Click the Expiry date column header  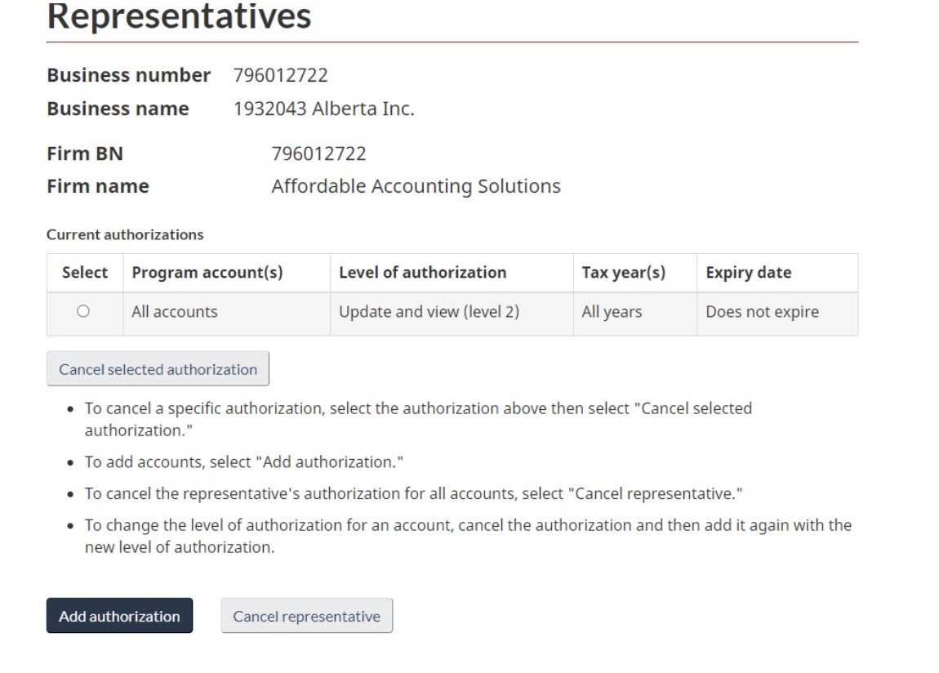click(x=748, y=273)
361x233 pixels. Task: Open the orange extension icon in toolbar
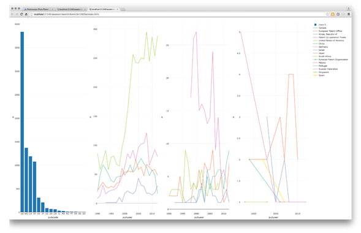click(x=333, y=14)
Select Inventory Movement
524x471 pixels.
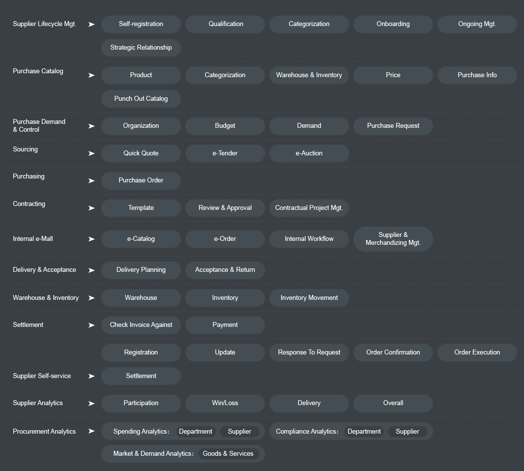click(x=309, y=298)
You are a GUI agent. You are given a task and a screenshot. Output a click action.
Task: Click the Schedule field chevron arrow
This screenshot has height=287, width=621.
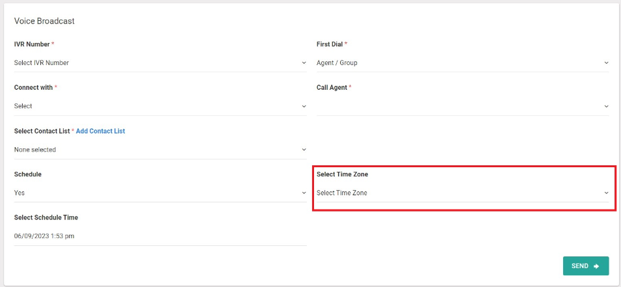click(304, 193)
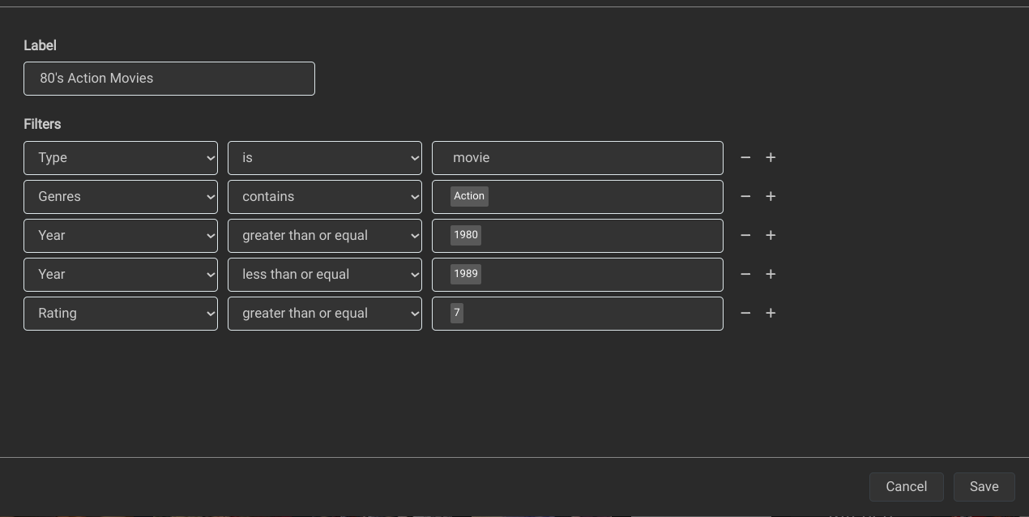Add a filter after the Type row
This screenshot has height=517, width=1029.
pyautogui.click(x=771, y=157)
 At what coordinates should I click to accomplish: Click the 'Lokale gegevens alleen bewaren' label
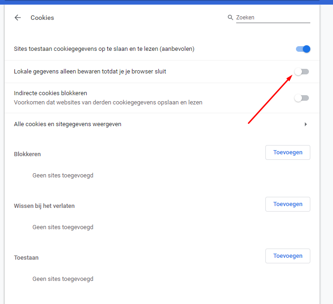[90, 72]
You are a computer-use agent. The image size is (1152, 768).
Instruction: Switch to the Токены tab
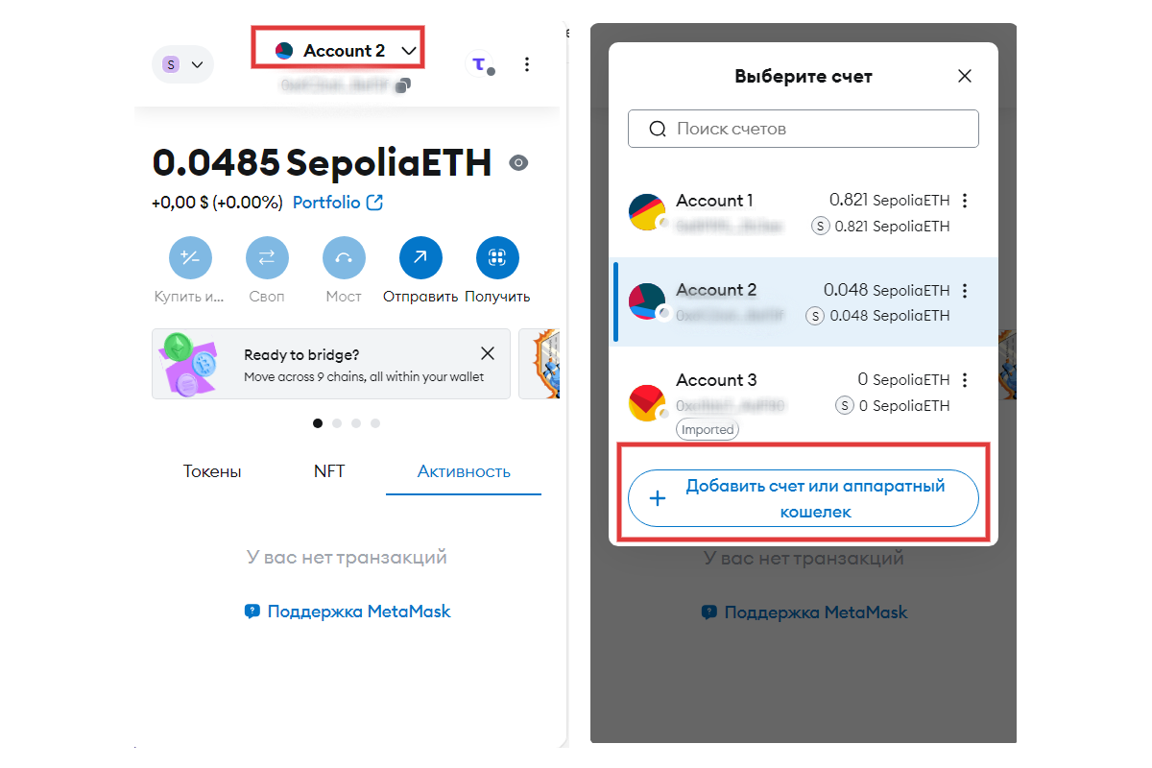point(212,471)
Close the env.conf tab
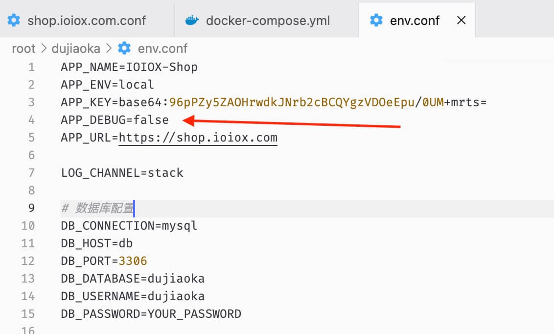Image resolution: width=554 pixels, height=334 pixels. (461, 20)
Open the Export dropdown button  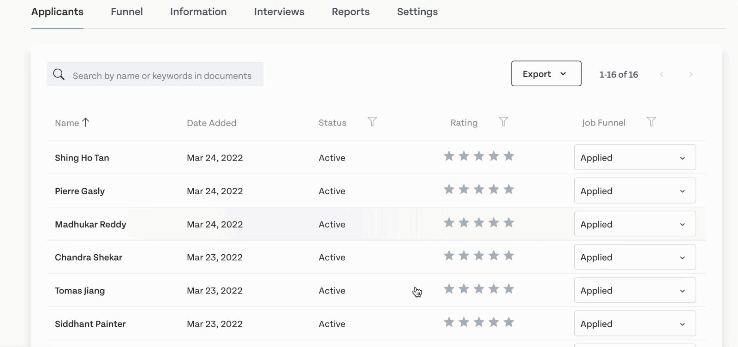[546, 74]
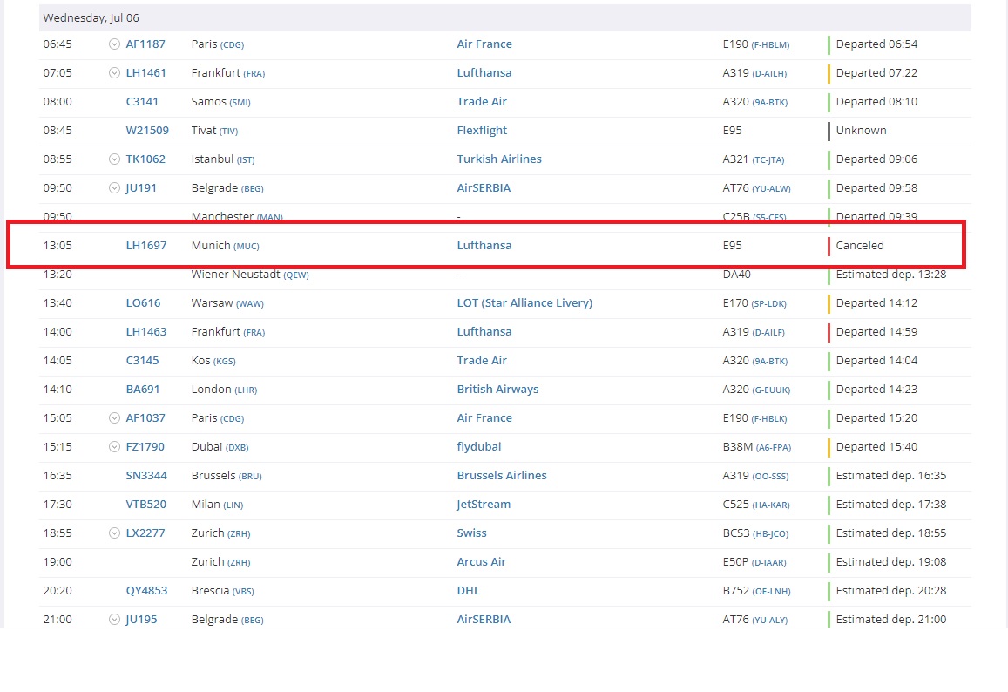Open the DHL airline link

click(x=468, y=591)
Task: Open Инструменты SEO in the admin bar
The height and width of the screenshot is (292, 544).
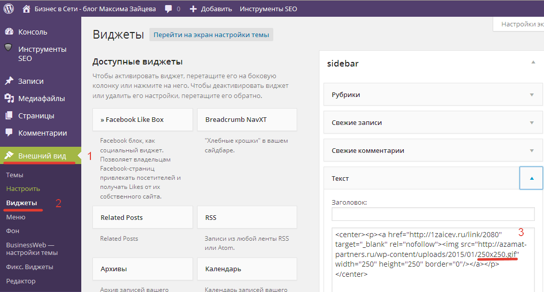Action: [268, 9]
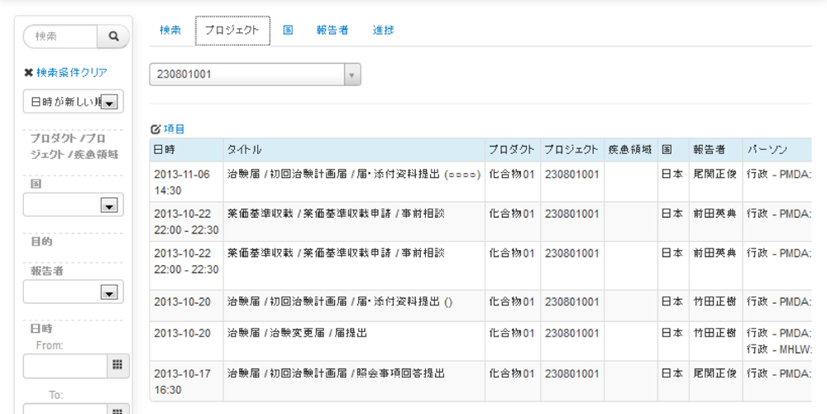Viewport: 827px width, 414px height.
Task: Expand the 230801001 project combo box
Action: coord(351,75)
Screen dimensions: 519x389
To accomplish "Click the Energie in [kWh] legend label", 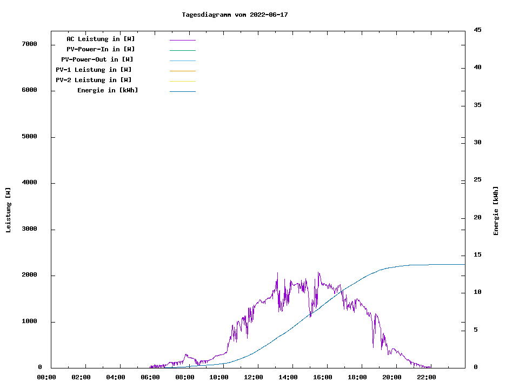I will click(x=108, y=90).
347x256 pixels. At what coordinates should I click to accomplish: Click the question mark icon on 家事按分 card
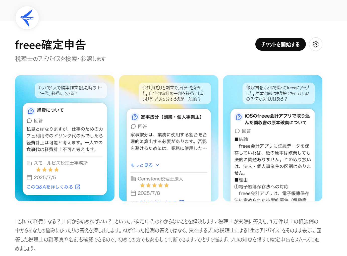click(134, 117)
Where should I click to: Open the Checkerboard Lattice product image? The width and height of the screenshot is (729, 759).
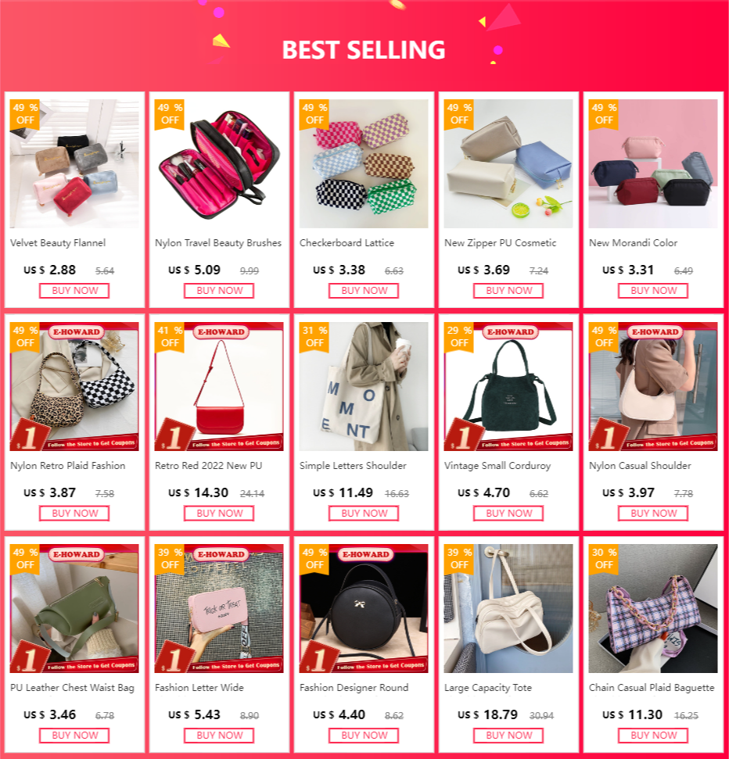pos(364,163)
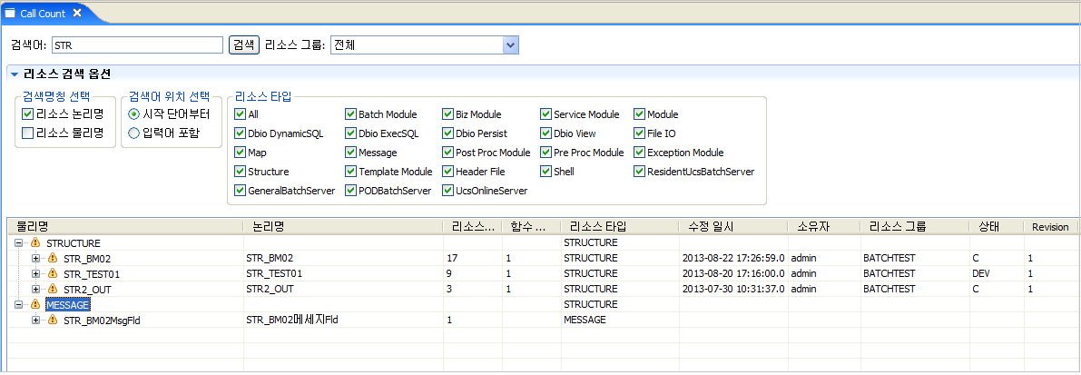This screenshot has height=375, width=1081.
Task: Enable the 리소스 물리명 checkbox
Action: [27, 133]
·····
--- Activity ---
The answer should consist of all lines from the records above that hold the word "agent".

--- Expected answer ---
You are a GUI agent. You are given a task and a screenshot. Output a click action.
You are a computer-use agent. The image size is (1152, 768).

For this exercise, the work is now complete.